Michael Hiltzik: Trump's China trade deal doesn't even get us back to square one, despite immense cost

Michael Hiltzik, Los Angeles Times on

Published in Business News

Plainly, there are sound economic reasons to reconsider the trade war. Those don't seem to have entered into the administration's calculations, which appear to be much more focused on politics. Both sides have immense incentives to quell the wartime rhetoric and keep their guns holstered -- for the moment. Trump faces an impeachment trial followed by a Presidential election, amid signs that economic growth is slowing. The Chinese regime faces civil unrest as well as a slowdown in economic growth.

Once those conditions pass, however, so will the conflicts. As Claire Reade, a former U.S. trade enforcement official, told my colleague Don Lee, "the fundamental tensions between the U.S. and China will not subside, even if the administration has achieved some incremental progress as well as met certain political goals that could calm the relationship for the short-term."

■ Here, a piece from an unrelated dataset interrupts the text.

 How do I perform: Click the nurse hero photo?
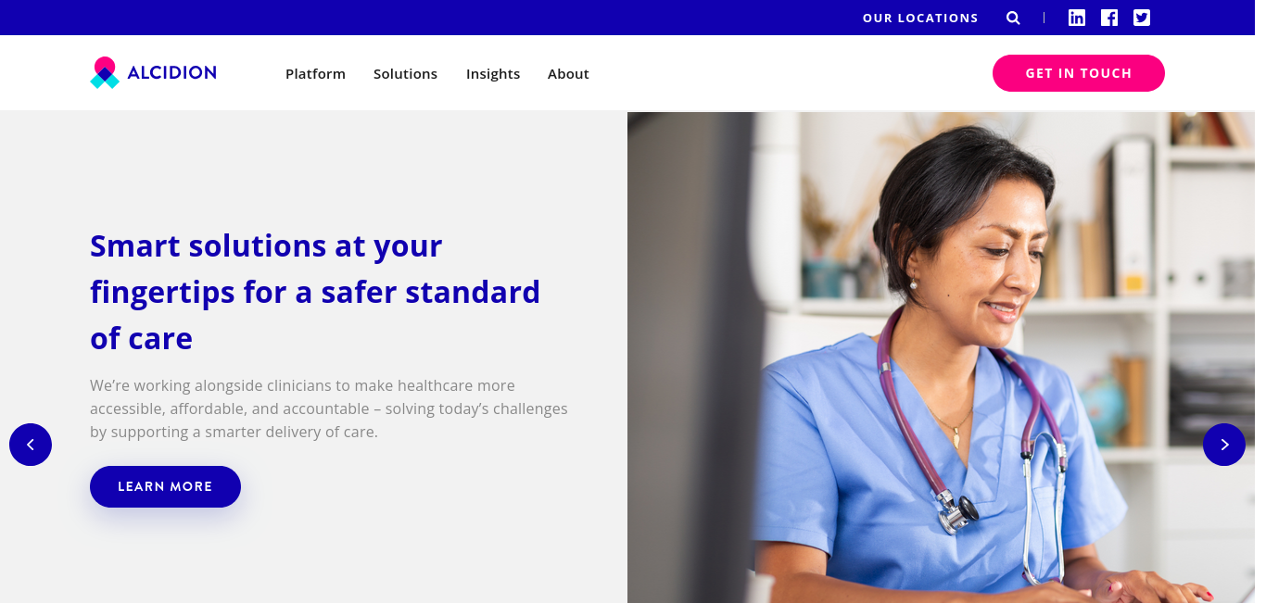click(941, 358)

The biggest question raised by the Phase-1 agreement is whether China is serious about its import commitments. Many experts call them "ambitious," which is a polite way of saying "unlikely."

Consider the commitment of more than $52 billion in energy imports over two years. China imported about $8 billion a year in crude oil, liquefied natural gas, and other energy products from the U.S. in 2017 and 2018, but the trade fell off sharply last year during the trade war.

The agreement suggests that Chinese imports would more than triple, which would be an enormous ramp-up, considering that the country has other import sources and is also trying to develop domestic exploration. In any case, American crude is different from the feedstock that China's refineries are designed to use.

Ironically, for all that the administration is touting the agreement as one that "rights the wrongs of the past," as Trump put it at the signing ceremony, it may well knit the two countries closer together in an uncomfortable interdependent relationship. American manufacturers and growers may become dependent on the import target written into the deal -- increasing their risks if they ramp up to meet a Chinese demand that could disappear after the deal's expiration.


The U.S. remains China's largest single export market, and China is America's largest supplier of imported goods. Trump's trade war hasn't changed that yet, nor has it seemed to alter the trajectory of the trade relationship for the future. He has just made it more expensive.